In Quebec, the only way to access imported beer from Europe, save for a few macrobrews which make it to deps (corner stores), is through the SAQ, the provincial retailer. This means that the list of great European beers I can get is extremely limited. Saison Dupont for example, which I would name as my ‘desert island’ beer, is not available in Quebec. However, the list of beers that the SAQ chooses to stock does include a few truly spectacular ones, and these sell for a fraction of the price you would pay in the states. One of these is Rochefort 10, which is a real gem.
The fact that I can find such a great quad at such a reasonable price begs the question: why make one yourself? Well, it gives me an excuse to experiment with a new process. In this case, brew in a bag. With my standard mash / transfer / fly sparge procedure, I can only use about 2.5 kilos of grain at most, resulting in an OG of around 1.060. This batch used a brew in a bag / batch sparge hybrid procedure with almost double that amount of grain to see what kind of extraction numbers I could get.
The idea was to mash as much grain as I could get into my kettle, brew in a bag style, and then remove the grain bag and place it into another vessel filled with sparge water, leave it there for ten minutes, pour the runnings back into the kettle and begin boiling. A ‘double dip’, if you will.
The mash, which used 4.4 kg of grain at 2.4 L/kg, filled my kettle right to capacity as you can see above. The double dip idea was a bit of a disaster, as the vessel with the sparge water in it had a smaller diameter than the kettle, so the grain bag wasn’t so much placed into it as onto it. After making a mess and losing a bunch of runnings it was eventually squished in. Oh well, lesson learned.
The rest of the brew day went smoothly, and I made some date syrup (actually more like date broth) to add to the boil along with some simple sugar in the last ten minutes. Just a pile of thinly sliced dates boiled in a bit of water for half an hour. OG ended up at about 1070, dismal efficiency. I knew I would lose a lot with this process, but I expect the ‘double dipping’ fiasco had a huge additional efficiency cost since a good deal of the runnings went onto the stove top or into the sink. The upside of the low OG is that I only needed one and a half vials of yeast, so I was able to save a half vial to use for something unusual.
Batch Size: 9L
Boil Time: 80 min
Measured OG: 1.072
Measured FG: 1.007
Estimated IBU (brewtoad): 30
Estimated SRM (brewtoad): ?
Estimated Extract Efficiency: ?
3000g Belgian Pilsner Malt
500g Munich 20L
300g Wheat Malt
300g Cane/Table Sugar Mix
200g Special B
250mL Date Broth
Rest for 70 min at 66.5C, 2.4L/kg, transfer grain bag into 3L of 75C sparge water.

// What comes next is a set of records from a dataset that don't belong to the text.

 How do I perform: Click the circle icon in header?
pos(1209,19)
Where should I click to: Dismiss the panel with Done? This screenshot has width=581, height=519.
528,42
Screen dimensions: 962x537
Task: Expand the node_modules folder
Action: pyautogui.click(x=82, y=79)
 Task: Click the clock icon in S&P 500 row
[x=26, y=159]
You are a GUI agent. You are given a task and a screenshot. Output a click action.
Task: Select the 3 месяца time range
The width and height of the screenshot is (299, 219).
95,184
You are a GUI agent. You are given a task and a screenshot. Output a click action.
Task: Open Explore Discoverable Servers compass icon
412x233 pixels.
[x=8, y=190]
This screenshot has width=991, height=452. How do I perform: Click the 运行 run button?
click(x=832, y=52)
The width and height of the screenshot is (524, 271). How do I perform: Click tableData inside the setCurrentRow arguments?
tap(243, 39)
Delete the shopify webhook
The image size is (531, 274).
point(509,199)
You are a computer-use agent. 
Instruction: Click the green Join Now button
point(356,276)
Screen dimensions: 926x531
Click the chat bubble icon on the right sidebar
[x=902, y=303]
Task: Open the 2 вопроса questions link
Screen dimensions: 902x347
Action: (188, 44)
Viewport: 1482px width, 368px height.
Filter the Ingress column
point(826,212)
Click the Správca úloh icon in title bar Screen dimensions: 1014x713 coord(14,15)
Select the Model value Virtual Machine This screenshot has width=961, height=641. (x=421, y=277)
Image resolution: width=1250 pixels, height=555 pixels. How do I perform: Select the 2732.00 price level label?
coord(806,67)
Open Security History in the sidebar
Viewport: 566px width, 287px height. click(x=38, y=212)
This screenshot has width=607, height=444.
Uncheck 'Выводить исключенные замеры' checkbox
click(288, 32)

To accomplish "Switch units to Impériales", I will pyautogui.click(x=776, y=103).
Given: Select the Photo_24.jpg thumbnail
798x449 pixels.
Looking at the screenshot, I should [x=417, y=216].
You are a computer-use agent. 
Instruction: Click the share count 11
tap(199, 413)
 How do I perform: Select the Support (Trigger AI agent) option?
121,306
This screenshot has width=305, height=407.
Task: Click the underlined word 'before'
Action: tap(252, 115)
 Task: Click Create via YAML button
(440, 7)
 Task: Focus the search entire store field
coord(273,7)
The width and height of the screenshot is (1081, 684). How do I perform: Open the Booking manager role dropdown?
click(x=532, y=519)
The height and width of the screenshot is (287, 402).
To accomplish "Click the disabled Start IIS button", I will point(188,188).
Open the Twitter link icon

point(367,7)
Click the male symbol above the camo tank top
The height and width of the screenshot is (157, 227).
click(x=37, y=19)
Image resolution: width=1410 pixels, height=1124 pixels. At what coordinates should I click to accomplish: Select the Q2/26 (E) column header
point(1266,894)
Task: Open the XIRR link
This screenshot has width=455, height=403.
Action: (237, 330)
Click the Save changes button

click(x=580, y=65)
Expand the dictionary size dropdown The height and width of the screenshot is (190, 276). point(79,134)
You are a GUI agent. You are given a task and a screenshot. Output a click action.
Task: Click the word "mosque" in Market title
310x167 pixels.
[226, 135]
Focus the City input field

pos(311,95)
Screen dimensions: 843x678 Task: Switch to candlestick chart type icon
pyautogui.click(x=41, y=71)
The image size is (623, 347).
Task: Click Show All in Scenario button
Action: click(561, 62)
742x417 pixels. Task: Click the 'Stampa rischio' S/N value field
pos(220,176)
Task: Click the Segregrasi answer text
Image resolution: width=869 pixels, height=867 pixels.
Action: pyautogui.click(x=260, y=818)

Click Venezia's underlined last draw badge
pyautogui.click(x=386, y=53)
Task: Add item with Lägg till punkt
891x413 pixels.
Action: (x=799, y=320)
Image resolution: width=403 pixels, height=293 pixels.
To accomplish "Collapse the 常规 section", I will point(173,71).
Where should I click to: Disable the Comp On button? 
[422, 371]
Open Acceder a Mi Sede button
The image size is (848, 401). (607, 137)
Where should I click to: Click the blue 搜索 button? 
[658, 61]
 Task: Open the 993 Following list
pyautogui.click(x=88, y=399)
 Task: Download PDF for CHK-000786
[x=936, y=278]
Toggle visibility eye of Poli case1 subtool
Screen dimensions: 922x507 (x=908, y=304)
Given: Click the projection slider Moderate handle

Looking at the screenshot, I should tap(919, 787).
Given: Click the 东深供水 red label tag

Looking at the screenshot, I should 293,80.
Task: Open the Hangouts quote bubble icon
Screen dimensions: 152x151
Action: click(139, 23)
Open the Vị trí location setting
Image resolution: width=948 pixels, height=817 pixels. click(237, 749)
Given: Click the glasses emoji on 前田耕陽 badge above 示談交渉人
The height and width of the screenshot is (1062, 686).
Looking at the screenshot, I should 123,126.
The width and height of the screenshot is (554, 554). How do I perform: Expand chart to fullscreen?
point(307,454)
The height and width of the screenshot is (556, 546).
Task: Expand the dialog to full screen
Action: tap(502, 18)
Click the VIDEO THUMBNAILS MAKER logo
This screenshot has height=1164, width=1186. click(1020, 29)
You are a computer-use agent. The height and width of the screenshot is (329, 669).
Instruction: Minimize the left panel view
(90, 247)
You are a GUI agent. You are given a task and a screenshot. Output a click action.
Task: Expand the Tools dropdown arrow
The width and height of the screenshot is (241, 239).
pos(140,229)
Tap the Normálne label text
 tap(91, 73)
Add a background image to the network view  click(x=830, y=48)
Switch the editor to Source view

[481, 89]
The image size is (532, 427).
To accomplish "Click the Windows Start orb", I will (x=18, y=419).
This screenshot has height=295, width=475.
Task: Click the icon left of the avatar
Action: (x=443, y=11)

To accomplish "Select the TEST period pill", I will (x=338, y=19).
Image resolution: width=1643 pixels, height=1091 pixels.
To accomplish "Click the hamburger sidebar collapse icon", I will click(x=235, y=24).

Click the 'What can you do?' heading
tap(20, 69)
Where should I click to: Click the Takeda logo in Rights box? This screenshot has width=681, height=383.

20g Mandarina 7.5% AA @ 80 min
WLP545 Belgian Strong Ale @ ~13 Million Cells/mL
23.09.15: Yeast pitched, temperature at 19.5C.
27.09.15: Temperature to 22.5C gradually over past three days.
30.09.15: Temperature at 22.5C, krausen subsided, slowly ramping down.
08.10.15: Temperature at 21C. Tiny yeast rafts all over the surface.
14.10.15: Bottled 7.5L with 60g of table sugar (3.0 Volumes).